Lankford says ‘popular commentator’ threatened to ‘destroy’ his efforts to solve border crisis
James Lankford is having a bad week.
The senator from Oklahoma was once his party’s lead negotiator with the Democratic majority as his party sought a compromise on border security which led to a framework that included concessions the party previously never even dreamed of winning from their political rivals.
It wasn’t enough. As the legislation’s text was finally unveiled over last weekend, it became clear that a deal that once looked like it had a promising chance of passing the evenly divided upper chamber with 60 votes was going to fail, and fail spectacularly. The bill did so on Wednesday, with Mr Lankford, a handful of his GOP colleagues, and most of the chamber’s Democrats losing a procedural vote to begin debate on the legislation.

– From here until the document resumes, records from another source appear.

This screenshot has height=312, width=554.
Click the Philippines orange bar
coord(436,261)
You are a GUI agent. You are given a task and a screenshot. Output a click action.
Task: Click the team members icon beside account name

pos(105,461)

The bill’s fate came as little surprise: Donald Trump and his loyalists had come out against a compromise with Democrats, calling the legislation insufficient to manage the situation on the US-Mexico border and furious that Republicans would hand President Joe Biden another policy achievement to tout to voters this fall. Despite hemming and hawing from Republicans who denounced Mr Trump’s efforts to kill the legislation to help his campaign, Senate Minority Leader Mitch McConnell and virtually all of his conference voted down the legislation he had once urged senators to support.

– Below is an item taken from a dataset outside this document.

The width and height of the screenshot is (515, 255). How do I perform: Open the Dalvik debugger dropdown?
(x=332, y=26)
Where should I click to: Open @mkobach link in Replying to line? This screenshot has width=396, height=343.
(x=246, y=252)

And Mr Lankford is now at the centre of a firestorm on the right, hung out to dry by his party’s leaders in the upper chamber and the target of vitriol from hardline Trump loyalists.
The Oklahoma senator even revealed during a floor speech on Wednesday that a “popular commentator” on the right had contacted him and threatened to “destroy” him should his legislation make it into law.
“I had a popular commentator, four weeks ago, that I talked to that told me flat out, ‘If you try to move a bill that solves the border crisis during this presidential [election] year, I will do whatever I can to destroy you. Because I do not want you to solve this during the presidential election’.”
The senator added that the unnamed commentator “has been faithful to their promise” and has been working to “destroy” him, though he did not elaborate further.
Had Mr Lankford’s compromise legislation (which was also set to unjam a Senate roadblock on Ukraine and Israel funding) made it through the upper chamber, it faced total opposition from the hardline Trump-loyalist Republican leadership in the House of Representatives, who over the weekend had called it dead on arrival in a joint statement.
The lower chamber also failed to impeach Alejandro Mayorkas, Joe Biden’s Secretary of Homeland Security, on Wednesday, as those same hardliners have sought his public humiliation and expulsion over what they see as insufficient enforcement of immigration laws.